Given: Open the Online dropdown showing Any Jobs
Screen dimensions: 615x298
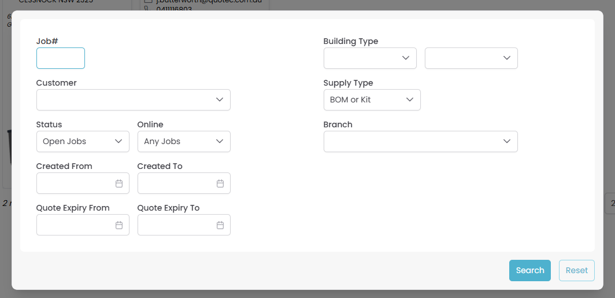Looking at the screenshot, I should pyautogui.click(x=184, y=142).
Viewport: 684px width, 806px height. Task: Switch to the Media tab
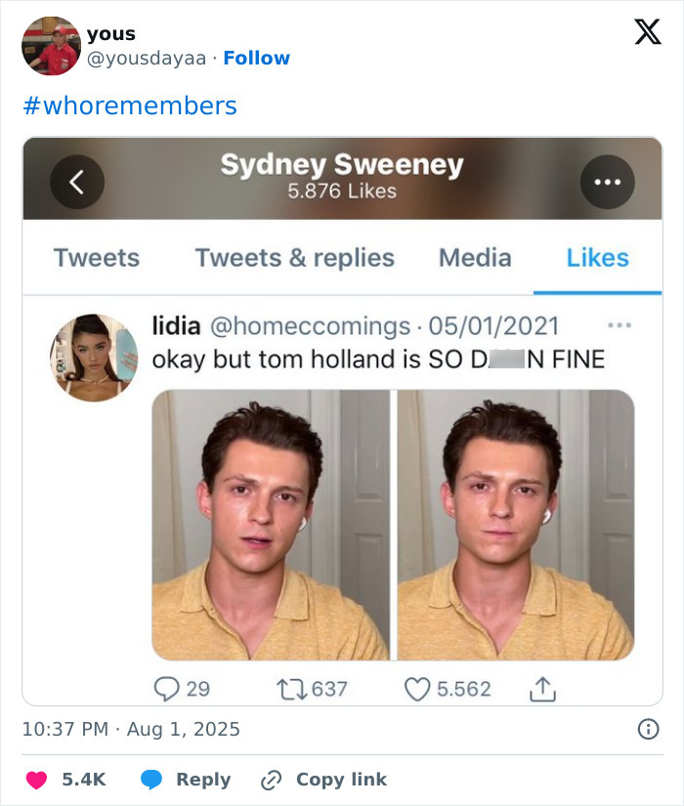coord(474,258)
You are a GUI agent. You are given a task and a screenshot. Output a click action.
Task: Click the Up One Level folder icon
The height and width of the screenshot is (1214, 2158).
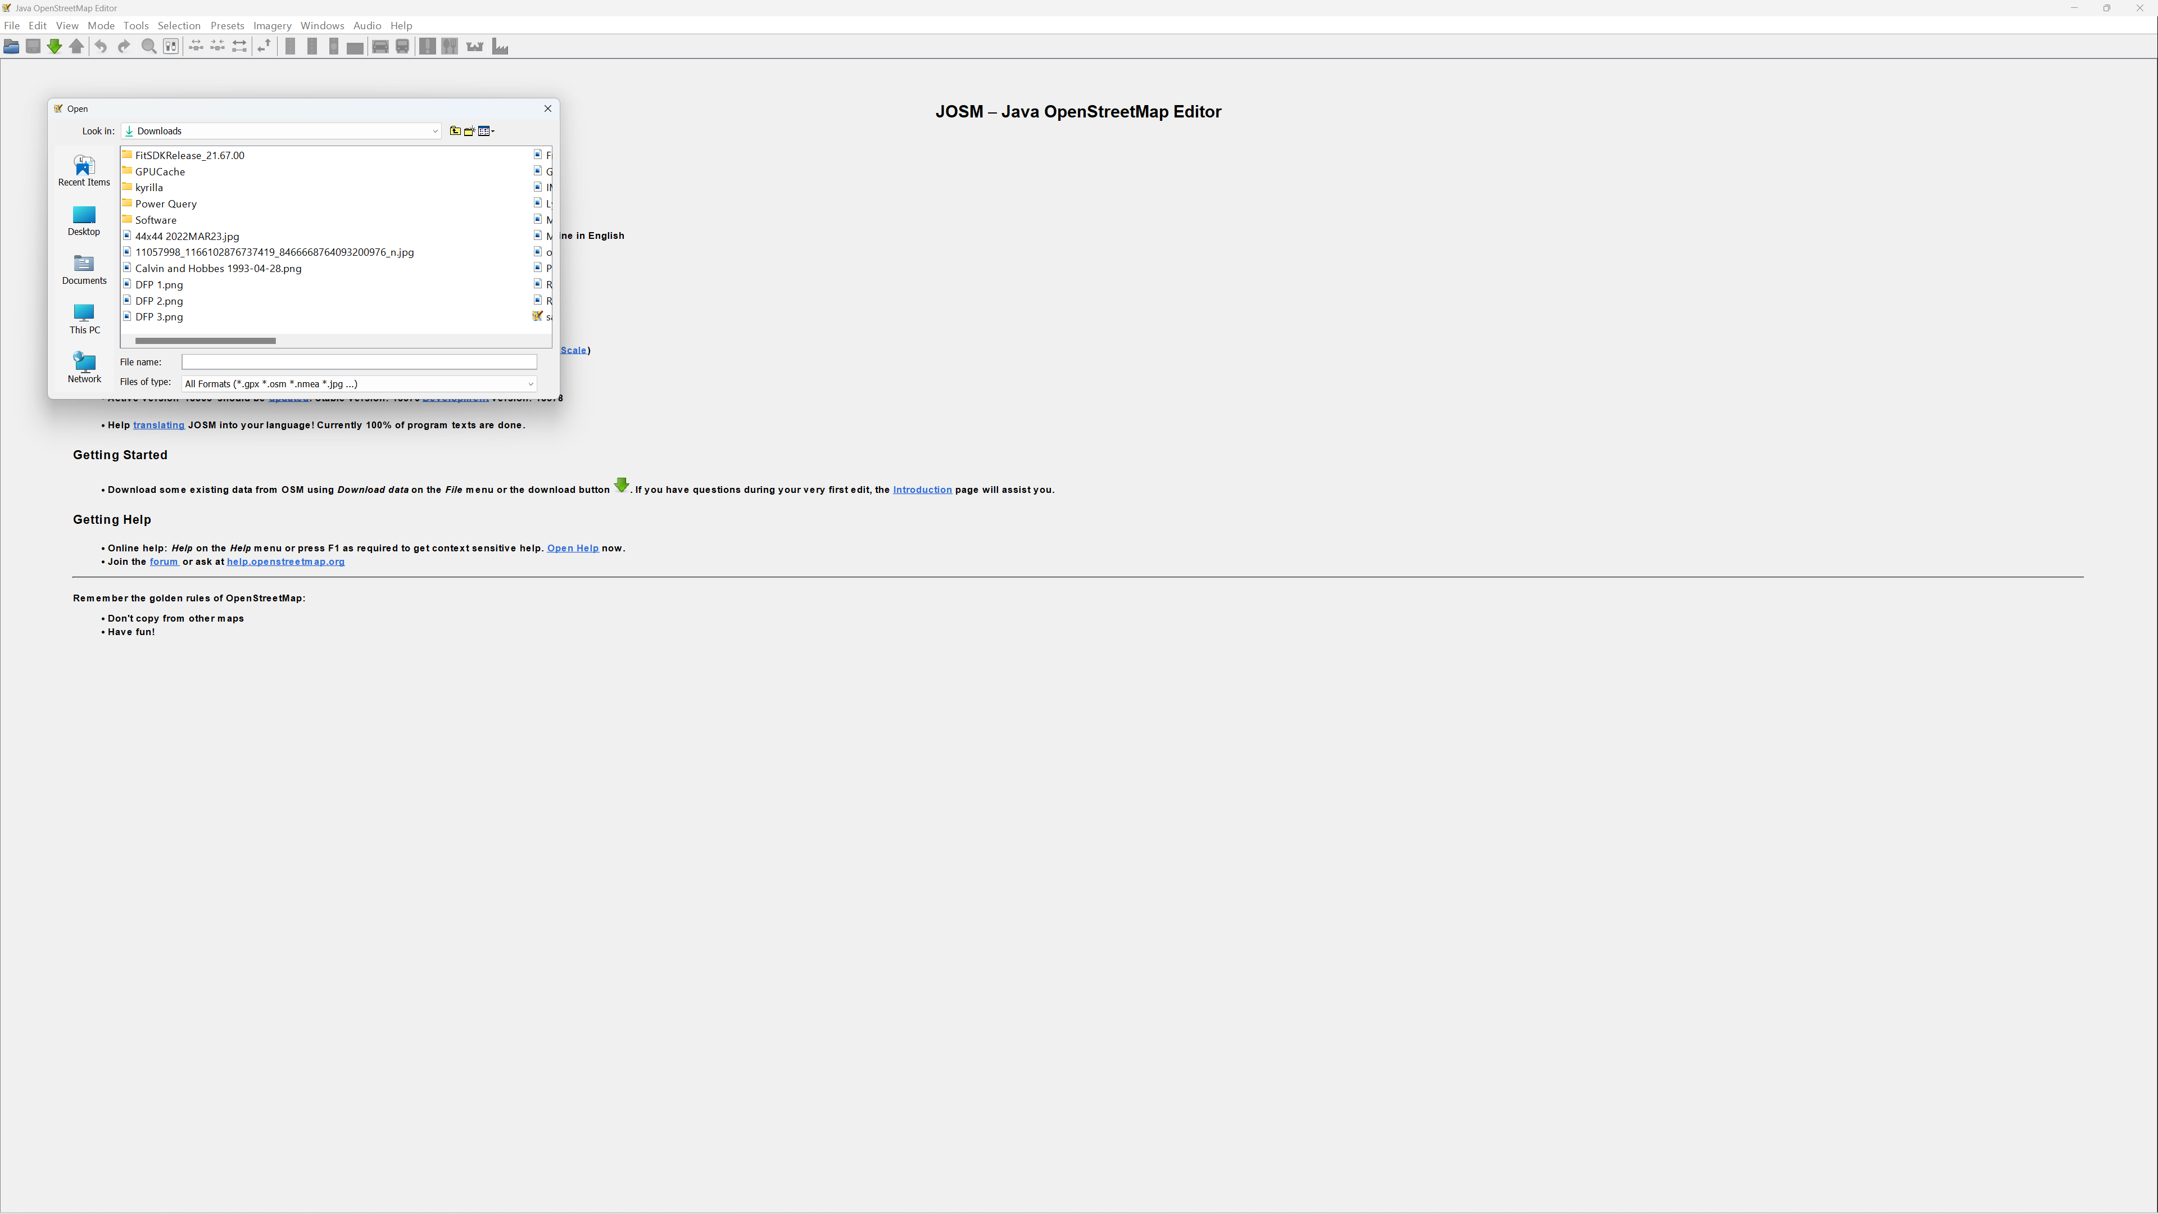(x=455, y=131)
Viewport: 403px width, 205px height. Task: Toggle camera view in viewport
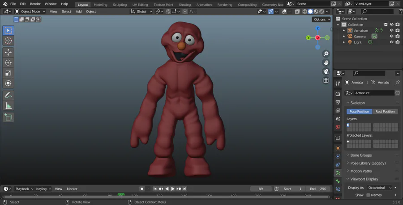[326, 71]
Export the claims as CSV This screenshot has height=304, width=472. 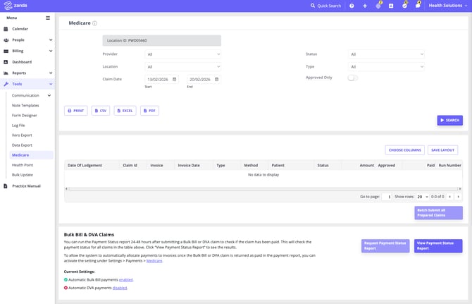coord(100,111)
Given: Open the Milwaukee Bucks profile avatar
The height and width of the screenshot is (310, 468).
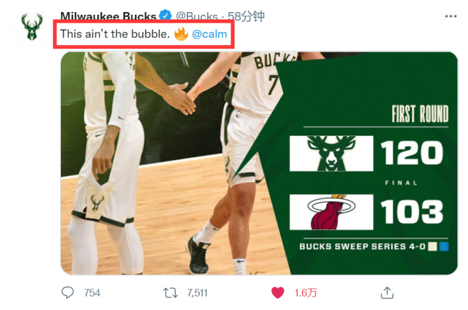Looking at the screenshot, I should [31, 28].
+ + + +
> [TASK STATEMENT] Return all lines in the entries above that carry the word "Open".

> [TASK ANSWER]
Given: Open the Online dropdown showing Any Jobs
Given: Open the Milwaukee Bucks profile avatar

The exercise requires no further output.